++++ DATASET CONTENT

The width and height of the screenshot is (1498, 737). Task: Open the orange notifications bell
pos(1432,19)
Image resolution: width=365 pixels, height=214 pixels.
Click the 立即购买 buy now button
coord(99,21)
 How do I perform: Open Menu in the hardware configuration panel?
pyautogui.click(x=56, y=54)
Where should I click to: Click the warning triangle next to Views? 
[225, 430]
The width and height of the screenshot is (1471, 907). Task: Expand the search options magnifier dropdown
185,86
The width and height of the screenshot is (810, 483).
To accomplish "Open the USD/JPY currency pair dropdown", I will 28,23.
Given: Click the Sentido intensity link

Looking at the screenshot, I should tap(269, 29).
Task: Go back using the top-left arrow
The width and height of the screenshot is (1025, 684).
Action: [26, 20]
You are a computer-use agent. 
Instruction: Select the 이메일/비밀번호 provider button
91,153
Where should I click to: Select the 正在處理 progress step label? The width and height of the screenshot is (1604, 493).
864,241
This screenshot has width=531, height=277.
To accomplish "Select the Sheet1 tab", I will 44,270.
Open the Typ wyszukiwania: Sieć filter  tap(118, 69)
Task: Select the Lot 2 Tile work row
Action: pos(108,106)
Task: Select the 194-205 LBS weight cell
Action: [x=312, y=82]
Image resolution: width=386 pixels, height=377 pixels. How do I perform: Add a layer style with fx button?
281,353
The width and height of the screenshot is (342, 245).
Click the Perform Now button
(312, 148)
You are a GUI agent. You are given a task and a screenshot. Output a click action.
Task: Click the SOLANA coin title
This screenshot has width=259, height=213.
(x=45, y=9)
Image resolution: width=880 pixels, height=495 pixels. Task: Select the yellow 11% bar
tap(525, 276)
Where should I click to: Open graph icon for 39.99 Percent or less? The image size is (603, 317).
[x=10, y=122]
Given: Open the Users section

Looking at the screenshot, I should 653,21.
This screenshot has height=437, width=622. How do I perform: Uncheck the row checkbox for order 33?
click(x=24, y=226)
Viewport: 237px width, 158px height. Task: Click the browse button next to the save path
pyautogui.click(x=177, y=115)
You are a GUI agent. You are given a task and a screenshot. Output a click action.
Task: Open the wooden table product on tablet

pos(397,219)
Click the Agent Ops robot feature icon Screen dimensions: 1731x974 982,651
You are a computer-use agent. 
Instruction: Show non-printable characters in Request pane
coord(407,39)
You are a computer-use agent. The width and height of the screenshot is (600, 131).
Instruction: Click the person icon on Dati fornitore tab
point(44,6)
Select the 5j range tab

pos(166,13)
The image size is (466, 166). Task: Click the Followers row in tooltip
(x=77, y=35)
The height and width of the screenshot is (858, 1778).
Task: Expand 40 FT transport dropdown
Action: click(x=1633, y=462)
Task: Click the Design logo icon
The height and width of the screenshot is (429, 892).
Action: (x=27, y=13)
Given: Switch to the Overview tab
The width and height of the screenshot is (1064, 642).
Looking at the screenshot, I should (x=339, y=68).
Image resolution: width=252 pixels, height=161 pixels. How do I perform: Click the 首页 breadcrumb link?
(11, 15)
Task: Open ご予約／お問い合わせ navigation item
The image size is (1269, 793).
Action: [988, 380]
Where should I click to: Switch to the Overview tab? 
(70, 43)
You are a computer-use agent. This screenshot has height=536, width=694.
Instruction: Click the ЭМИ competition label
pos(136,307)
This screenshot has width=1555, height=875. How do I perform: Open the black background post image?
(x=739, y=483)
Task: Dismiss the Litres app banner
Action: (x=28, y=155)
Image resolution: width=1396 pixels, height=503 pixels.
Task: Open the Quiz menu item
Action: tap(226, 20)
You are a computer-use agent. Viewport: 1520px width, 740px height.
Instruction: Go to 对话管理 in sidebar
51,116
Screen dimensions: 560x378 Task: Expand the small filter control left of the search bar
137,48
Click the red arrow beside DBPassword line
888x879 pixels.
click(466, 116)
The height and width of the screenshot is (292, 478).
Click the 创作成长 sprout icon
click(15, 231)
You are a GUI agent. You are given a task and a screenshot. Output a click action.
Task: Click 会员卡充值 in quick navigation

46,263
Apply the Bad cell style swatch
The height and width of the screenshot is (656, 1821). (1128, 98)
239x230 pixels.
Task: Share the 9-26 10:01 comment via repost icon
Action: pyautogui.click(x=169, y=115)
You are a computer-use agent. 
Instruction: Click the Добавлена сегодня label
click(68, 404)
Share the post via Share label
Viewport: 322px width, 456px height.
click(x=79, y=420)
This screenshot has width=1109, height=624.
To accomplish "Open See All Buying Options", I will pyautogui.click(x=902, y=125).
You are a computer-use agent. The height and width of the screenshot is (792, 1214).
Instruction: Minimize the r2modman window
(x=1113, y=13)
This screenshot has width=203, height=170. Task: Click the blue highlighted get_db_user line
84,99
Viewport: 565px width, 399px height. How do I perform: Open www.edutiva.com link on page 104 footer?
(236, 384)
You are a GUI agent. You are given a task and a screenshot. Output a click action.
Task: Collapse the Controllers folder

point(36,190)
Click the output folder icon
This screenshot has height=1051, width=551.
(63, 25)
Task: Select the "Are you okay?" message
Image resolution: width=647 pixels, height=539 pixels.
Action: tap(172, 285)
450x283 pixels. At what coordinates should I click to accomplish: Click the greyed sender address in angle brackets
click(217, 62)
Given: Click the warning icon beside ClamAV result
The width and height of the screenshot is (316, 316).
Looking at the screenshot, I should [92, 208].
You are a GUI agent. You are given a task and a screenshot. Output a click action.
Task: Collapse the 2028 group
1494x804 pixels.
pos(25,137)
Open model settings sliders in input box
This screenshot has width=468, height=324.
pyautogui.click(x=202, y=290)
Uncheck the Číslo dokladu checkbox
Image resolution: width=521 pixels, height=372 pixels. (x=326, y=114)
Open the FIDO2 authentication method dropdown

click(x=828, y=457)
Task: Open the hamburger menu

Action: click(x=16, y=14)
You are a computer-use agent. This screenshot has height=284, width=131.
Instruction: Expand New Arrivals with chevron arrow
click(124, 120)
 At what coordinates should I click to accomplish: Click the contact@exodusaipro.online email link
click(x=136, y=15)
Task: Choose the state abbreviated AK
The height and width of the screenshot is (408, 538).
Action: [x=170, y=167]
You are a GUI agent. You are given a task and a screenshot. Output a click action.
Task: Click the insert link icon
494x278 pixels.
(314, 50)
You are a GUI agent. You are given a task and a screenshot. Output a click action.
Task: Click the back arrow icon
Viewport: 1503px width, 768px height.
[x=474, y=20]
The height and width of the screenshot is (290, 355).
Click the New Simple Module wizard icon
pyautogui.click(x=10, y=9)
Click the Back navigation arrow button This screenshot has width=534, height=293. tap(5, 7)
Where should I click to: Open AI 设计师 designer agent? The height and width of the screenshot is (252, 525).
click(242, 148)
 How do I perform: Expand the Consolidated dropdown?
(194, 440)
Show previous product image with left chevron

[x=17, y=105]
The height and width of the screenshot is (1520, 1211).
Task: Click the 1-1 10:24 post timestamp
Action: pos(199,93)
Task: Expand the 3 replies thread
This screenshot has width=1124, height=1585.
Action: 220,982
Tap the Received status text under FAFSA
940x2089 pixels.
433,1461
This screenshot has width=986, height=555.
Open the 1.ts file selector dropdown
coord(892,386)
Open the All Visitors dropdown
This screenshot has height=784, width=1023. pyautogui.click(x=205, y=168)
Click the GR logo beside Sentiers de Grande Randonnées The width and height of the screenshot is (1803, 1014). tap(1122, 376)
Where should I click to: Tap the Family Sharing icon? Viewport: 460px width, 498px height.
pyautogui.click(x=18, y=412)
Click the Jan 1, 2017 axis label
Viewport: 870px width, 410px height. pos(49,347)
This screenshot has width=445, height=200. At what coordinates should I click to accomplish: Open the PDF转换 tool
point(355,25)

++++++++

SET EXERCISE: Copy all the rows above verbatim.

RESULT:
The width and height of the screenshot is (1498, 737). Task: Open the orange notifications bell
pos(1432,19)
Image resolution: width=365 pixels, height=214 pixels.
Click the 立即购买 buy now button
coord(99,21)
 How do I perform: Open Menu in the hardware configuration panel?
pyautogui.click(x=56, y=54)
Where should I click to: Click the warning triangle next to Views? 
[225, 430]
The width and height of the screenshot is (1471, 907). Task: Expand the search options magnifier dropdown
185,86
The width and height of the screenshot is (810, 483).
To accomplish "Open the USD/JPY currency pair dropdown", I will 28,23.
Given: Click the Sentido intensity link

Looking at the screenshot, I should tap(269, 29).
Task: Go back using the top-left arrow
The width and height of the screenshot is (1025, 684).
Action: [26, 20]
You are a computer-use agent. 
Instruction: Select the 이메일/비밀번호 provider button
91,153
Where should I click to: Select the 正在處理 progress step label? The width and height of the screenshot is (1604, 493).
864,241
This screenshot has width=531, height=277.
To accomplish "Select the Sheet1 tab", I will 44,270.
Open the Typ wyszukiwania: Sieć filter  tap(118, 69)
Task: Select the Lot 2 Tile work row
Action: pos(108,106)
Task: Select the 194-205 LBS weight cell
Action: [x=312, y=82]
Image resolution: width=386 pixels, height=377 pixels. How do I perform: Add a layer style with fx button?
281,353
The width and height of the screenshot is (342, 245).
Click the Perform Now button
(312, 148)
You are a GUI agent. You are given a task and a screenshot. Output a click action.
Task: Click the SOLANA coin title
This screenshot has width=259, height=213.
(x=45, y=9)
Image resolution: width=880 pixels, height=495 pixels. Task: Select the yellow 11% bar
tap(525, 276)
Where should I click to: Open graph icon for 39.99 Percent or less? The image size is (603, 317).
[x=10, y=122]
Given: Open the Users section

Looking at the screenshot, I should 653,21.
This screenshot has height=437, width=622. How do I perform: Uncheck the row checkbox for order 33?
click(x=24, y=226)
Viewport: 237px width, 158px height. Task: Click the browse button next to the save path
pyautogui.click(x=177, y=115)
You are a GUI agent. You are given a task and a screenshot. Output a click action.
Task: Open the wooden table product on tablet

pos(397,219)
Click the Agent Ops robot feature icon Screen dimensions: 1731x974 982,651
You are a computer-use agent. 
Instruction: Show non-printable characters in Request pane
coord(407,39)
You are a computer-use agent. The width and height of the screenshot is (600, 131).
Instruction: Click the person icon on Dati fornitore tab
point(44,6)
Select the 5j range tab

pos(166,13)
The image size is (466, 166). Task: Click the Followers row in tooltip
(x=77, y=35)
The height and width of the screenshot is (858, 1778).
Task: Expand 40 FT transport dropdown
Action: click(x=1633, y=462)
Task: Click the Design logo icon
The height and width of the screenshot is (429, 892).
Action: (x=27, y=13)
Given: Switch to the Overview tab
The width and height of the screenshot is (1064, 642).
Looking at the screenshot, I should (x=339, y=68).
Image resolution: width=252 pixels, height=161 pixels. How do I perform: Click the 首页 breadcrumb link?
(11, 15)
Task: Open ご予約／お問い合わせ navigation item
The image size is (1269, 793).
Action: [988, 380]
Where should I click to: Switch to the Overview tab? 
(70, 43)
You are a computer-use agent. This screenshot has height=536, width=694.
Instruction: Click the ЭМИ competition label
pos(136,307)
This screenshot has width=1555, height=875. How do I perform: Open the black background post image?
(x=739, y=483)
Task: Dismiss the Litres app banner
Action: (x=28, y=155)
Image resolution: width=1396 pixels, height=503 pixels.
Task: Open the Quiz menu item
Action: tap(226, 20)
You are a computer-use agent. Viewport: 1520px width, 740px height.
Instruction: Go to 对话管理 in sidebar
51,116
Screen dimensions: 560x378 Task: Expand the small filter control left of the search bar
137,48
Click the red arrow beside DBPassword line
888x879 pixels.
click(466, 116)
The height and width of the screenshot is (292, 478).
Click the 创作成长 sprout icon
click(15, 231)
You are a GUI agent. You are given a task and a screenshot. Output a click action.
Task: Click 会员卡充值 in quick navigation

46,263
Apply the Bad cell style swatch
The height and width of the screenshot is (656, 1821). (1128, 98)
239x230 pixels.
Task: Share the 9-26 10:01 comment via repost icon
Action: pyautogui.click(x=169, y=115)
You are a computer-use agent. 
Instruction: Click the Добавлена сегодня label
click(68, 404)
Share the post via Share label
Viewport: 322px width, 456px height.
click(x=79, y=420)
This screenshot has width=1109, height=624.
To accomplish "Open See All Buying Options", I will pyautogui.click(x=902, y=125).
You are a computer-use agent. The height and width of the screenshot is (792, 1214).
Instruction: Minimize the r2modman window
(x=1113, y=13)
This screenshot has width=203, height=170. Task: Click the blue highlighted get_db_user line
84,99
Viewport: 565px width, 399px height. How do I perform: Open www.edutiva.com link on page 104 footer?
(236, 384)
You are a GUI agent. You are given a task and a screenshot. Output a click action.
Task: Collapse the Controllers folder

point(36,190)
Click the output folder icon
This screenshot has height=1051, width=551.
(63, 25)
Task: Select the "Are you okay?" message
Image resolution: width=647 pixels, height=539 pixels.
Action: tap(172, 285)
450x283 pixels. At what coordinates should I click to accomplish: Click the greyed sender address in angle brackets
click(217, 62)
Given: Click the warning icon beside ClamAV result
The width and height of the screenshot is (316, 316).
Looking at the screenshot, I should [92, 208].
You are a GUI agent. You are given a task and a screenshot. Output a click action.
Task: Collapse the 2028 group
1494x804 pixels.
pos(25,137)
Open model settings sliders in input box
This screenshot has width=468, height=324.
pyautogui.click(x=202, y=290)
Uncheck the Číslo dokladu checkbox
Image resolution: width=521 pixels, height=372 pixels. (x=326, y=114)
Open the FIDO2 authentication method dropdown

click(x=828, y=457)
Task: Open the hamburger menu

Action: click(x=16, y=14)
You are a computer-use agent. This screenshot has height=284, width=131.
Instruction: Expand New Arrivals with chevron arrow
click(124, 120)
 At what coordinates should I click to accomplish: Click the contact@exodusaipro.online email link
click(x=136, y=15)
Task: Choose the state abbreviated AK
The height and width of the screenshot is (408, 538).
Action: [x=170, y=167]
You are a GUI agent. You are given a task and a screenshot. Output a click action.
Task: Click the insert link icon
494x278 pixels.
(314, 50)
You are a GUI agent. You are given a task and a screenshot. Output a click action.
Task: Click the back arrow icon
Viewport: 1503px width, 768px height.
[x=474, y=20]
The height and width of the screenshot is (290, 355).
Click the New Simple Module wizard icon
pyautogui.click(x=10, y=9)
Click the Back navigation arrow button This screenshot has width=534, height=293. tap(5, 7)
Where should I click to: Open AI 设计师 designer agent? The height and width of the screenshot is (252, 525).
click(242, 148)
 How do I perform: Expand the Consolidated dropdown?
(194, 440)
Show previous product image with left chevron

[x=17, y=105]
The height and width of the screenshot is (1520, 1211).
Task: Click the 1-1 10:24 post timestamp
Action: pos(199,93)
Task: Expand the 3 replies thread
This screenshot has width=1124, height=1585.
Action: 220,982
Tap the Received status text under FAFSA
940x2089 pixels.
433,1461
This screenshot has width=986, height=555.
Open the 1.ts file selector dropdown
coord(892,386)
Open the All Visitors dropdown
This screenshot has height=784, width=1023. pyautogui.click(x=205, y=168)
Click the GR logo beside Sentiers de Grande Randonnées The width and height of the screenshot is (1803, 1014). tap(1122, 376)
Where should I click to: Tap the Family Sharing icon? Viewport: 460px width, 498px height.
pyautogui.click(x=18, y=412)
Click the Jan 1, 2017 axis label
Viewport: 870px width, 410px height. pos(49,347)
This screenshot has width=445, height=200. At what coordinates should I click to accomplish: Open the PDF转换 tool
point(355,25)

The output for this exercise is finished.